Saved entries:
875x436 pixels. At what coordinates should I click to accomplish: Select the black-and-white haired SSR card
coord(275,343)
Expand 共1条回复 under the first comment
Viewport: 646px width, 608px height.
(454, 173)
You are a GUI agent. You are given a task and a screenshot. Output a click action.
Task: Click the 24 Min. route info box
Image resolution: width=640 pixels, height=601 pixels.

* * *

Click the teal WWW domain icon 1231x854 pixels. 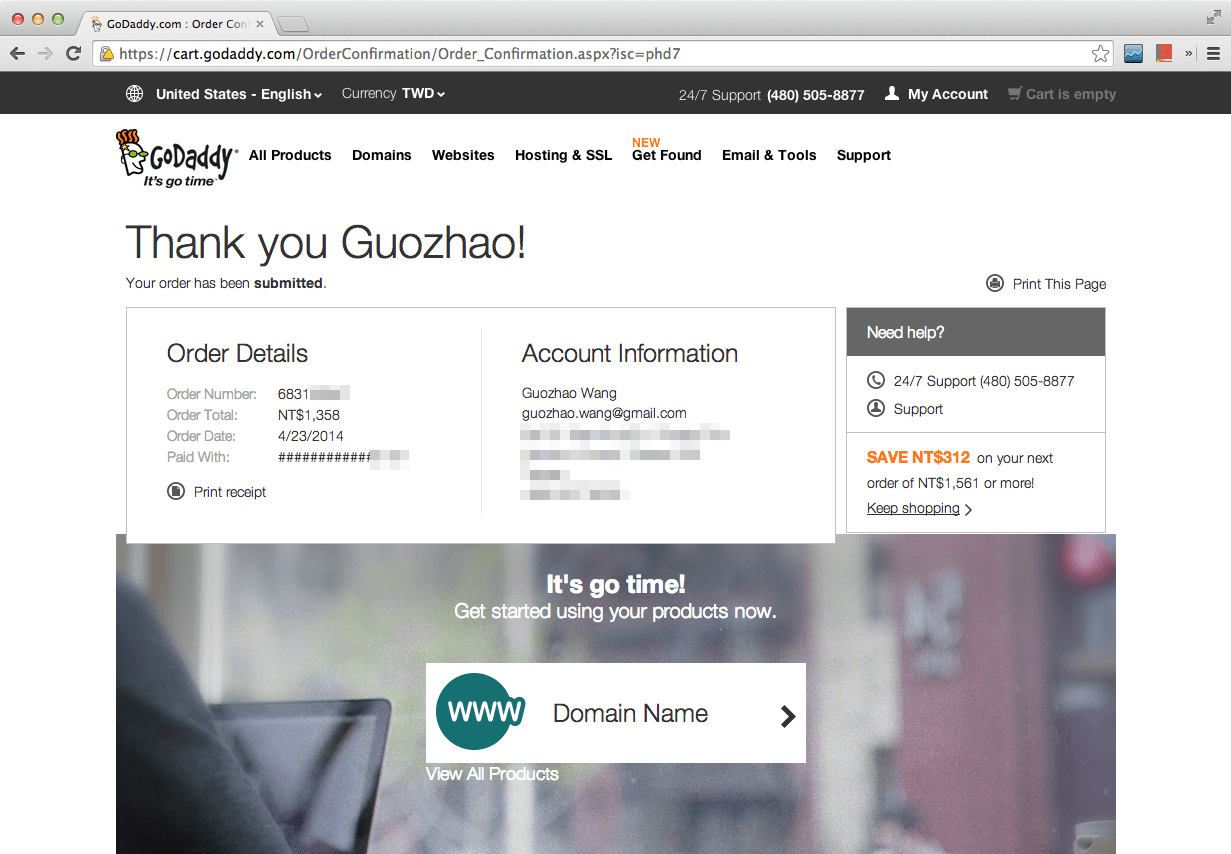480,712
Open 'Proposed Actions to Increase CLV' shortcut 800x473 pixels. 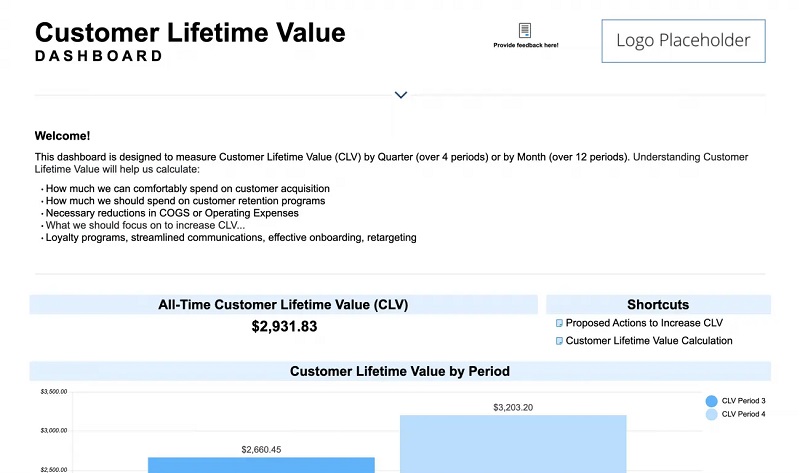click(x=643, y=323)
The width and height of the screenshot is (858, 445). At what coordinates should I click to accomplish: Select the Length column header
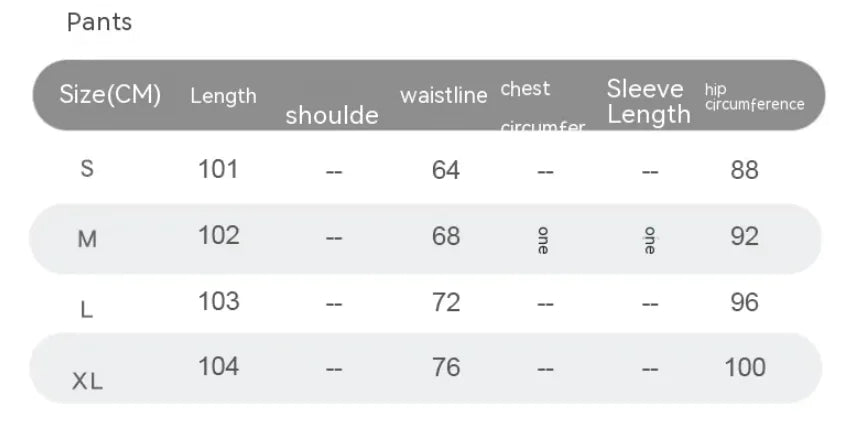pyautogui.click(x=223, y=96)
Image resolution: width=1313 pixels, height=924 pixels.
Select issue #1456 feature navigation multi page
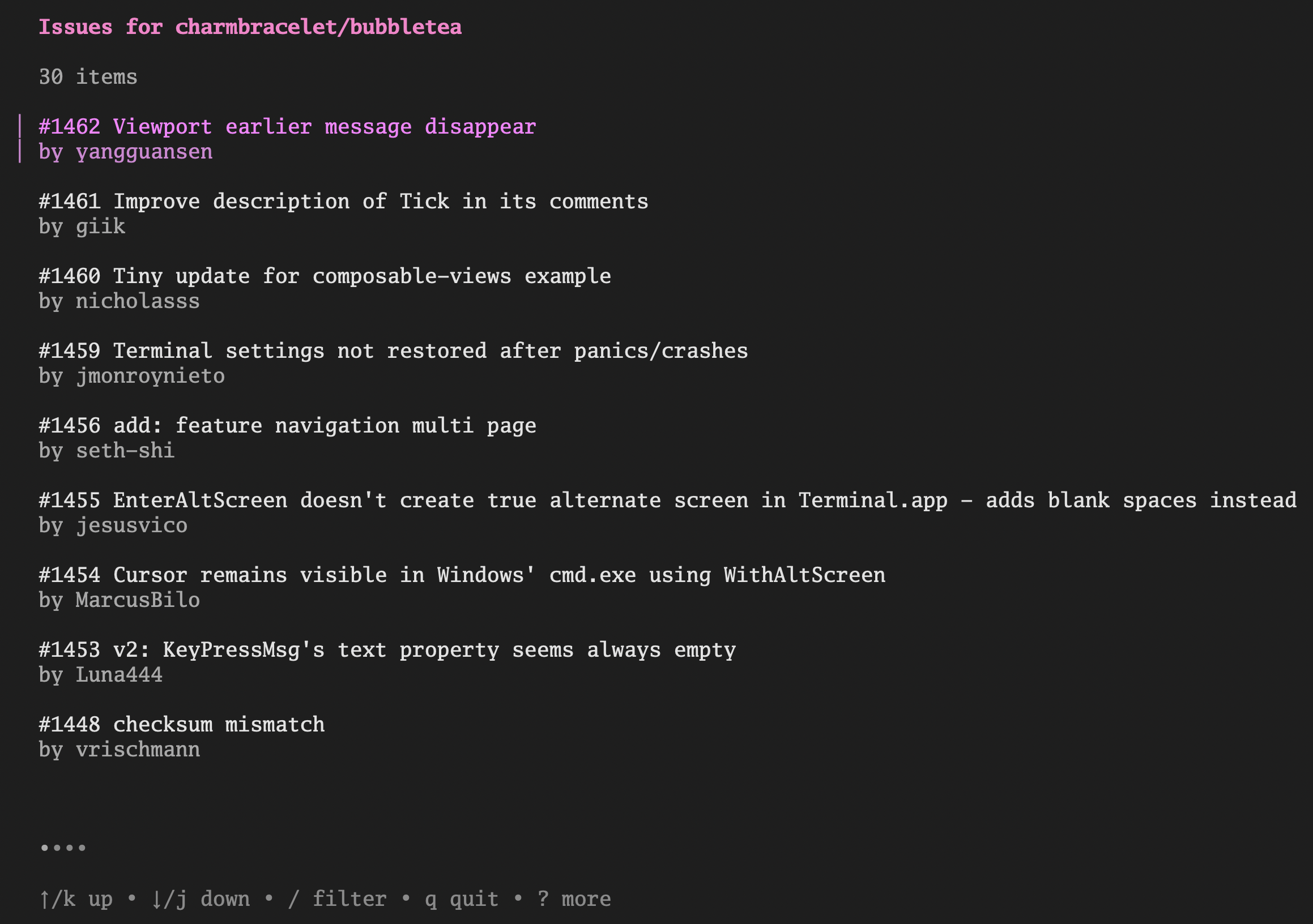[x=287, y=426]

Problem statement -> Would you output, from the records above, exactly the run of lines that starts at the line containing "875x436 pixels. At" and ends at the line containing "Image resolution: width=640", and only that run?

Solution for this task ->
875x436 pixels. At what coordinates should I click to accomplish: Select the black-and-white haired SSR card
coord(275,343)
Expand 共1条回复 under the first comment
Viewport: 646px width, 608px height.
(454, 173)
You are a GUI agent. You are given a task and a screenshot. Output a click action.
Task: Click the 24 Min. route info box
Image resolution: width=640 pixels, height=601 pixels.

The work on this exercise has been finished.